Friday, August 30, 2013

Beardsley "Salome"

This picture has a lot going on. I don't understand it, yet I'm intrigued. I see a guy or devil looking medusa wannabe holding a severed head. The head appears to be bleeding. The photo is all black and white. The background in the top left appears to me as clouds. On the bottom of the picture is a blooming flower and a plant that is germinating. The saying is in french, although I cannot translate it after taking four years of french.
I think that the picture is black and white to provide emphasis and drama. I think the creature holding the severed head is supposed to be something supernatural. I think the clouds represent the creature being something bigger than human beings. The severed head is symbolic, could be for various reasons. One could be that the death of one leads to growth of another, hence the growing plants on the bottom of the picture. I would be interested in seeing more of this artists work and the inspiration behind this particular masterpiece.

Wednesday, August 28, 2013

Chagall, "I and the village"

this picture drawn by Chagall entitled "I and the village" really grasped my attention because of the spectrum of colors this Russian artist incorporated into his work. Additionally, the picture dynamic is truly abstract; this picture looks as if it was pieced together section by section. The images incorporated into the background are perplexing because they are somewhat backwards. Also, it seems as if the female in the uppermost portion of the portrait seems to be standing on top of the houses. Furthermore, when i was looking at this picture I couldn't help but look at in a circular fashion. Overall, the message I received from this picture is that of the "farm life" which is evident by the female milking the cow, it also incorporates elements of religion, shown by the church and the necklace around the "green guys" neck, and finally the perception of day and night is brought about by the circle in the center of the painting.

The School of Athens

The School of Athens

This fresco, painted by Raphael in the Vatican during the Italian Renaissance, pictures many different important figures including Socrates, Plato, and Aristotle among many others. The use of color in this fresco is immediately captivating with the bright oranges, blues, purples, and greens of the robed figures against the neutral background. This fresco is great at showing a foreground, an active middle ground, and a background. The amount of detail in background is beautifully done with all the intricate sculptures, the architecture, and the sky.

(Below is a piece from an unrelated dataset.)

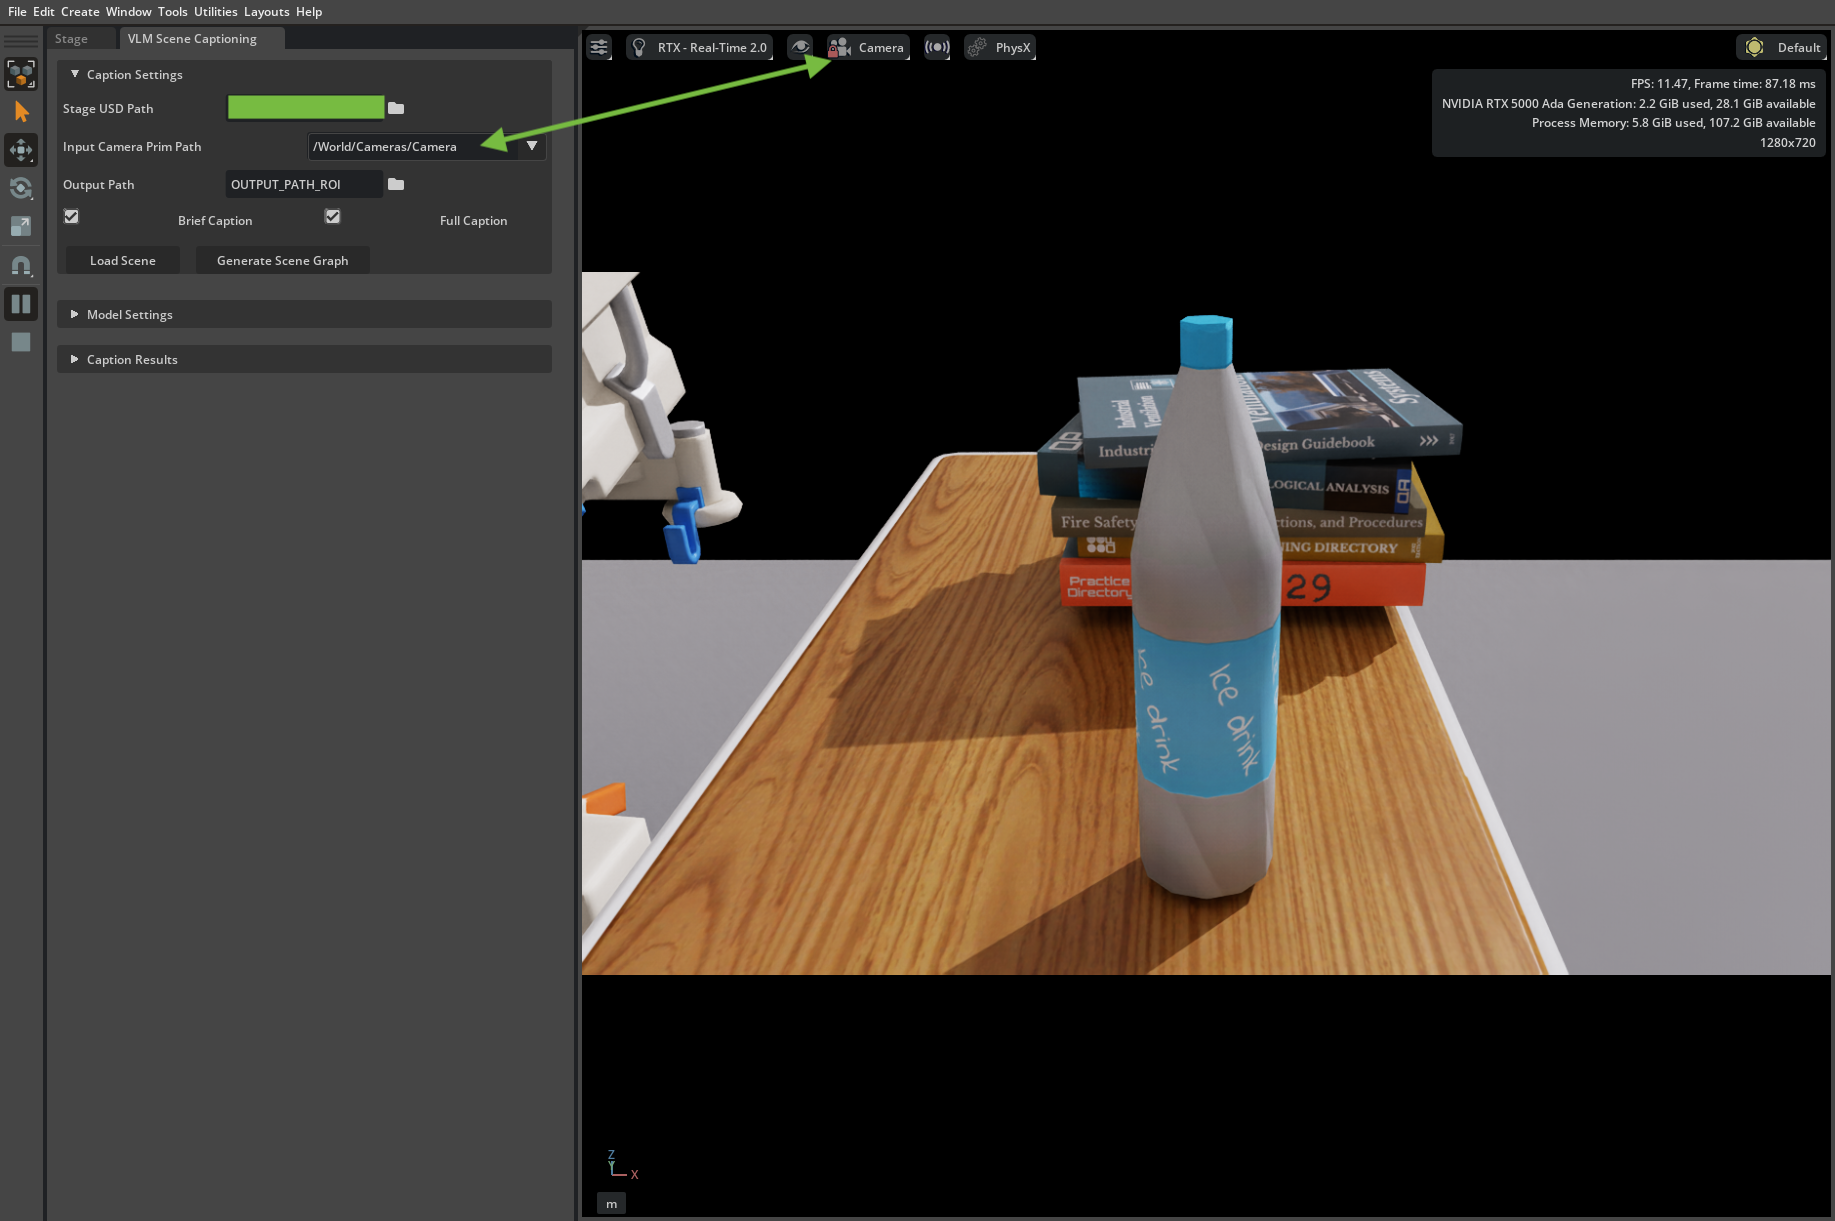Browse folder for Stage USD Path

point(396,108)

The False Mirror by Rene Magritte

The False Mirror by Rene Magritte is an oil on canvas kept in New York City at the Museum of Modern Art (MOMA). This painting was made in Paris, France and was completed in 1928. This painting was made to give each person looking at it the chance to visualize and to think about what this painting can mean to them. This painting can mean many different things depending on who is looking at it, there is no wrong or right way of looking at this picture. When i first saw this painting at the MOMA it really caught my attention, i thought it was very creative and a great way to get people thinking. In my opinion the eye is looking out at the world as the person whom the eye belongs to sees it, what Magritte was trying to do was get us to think about how the world is seen threw our eyes.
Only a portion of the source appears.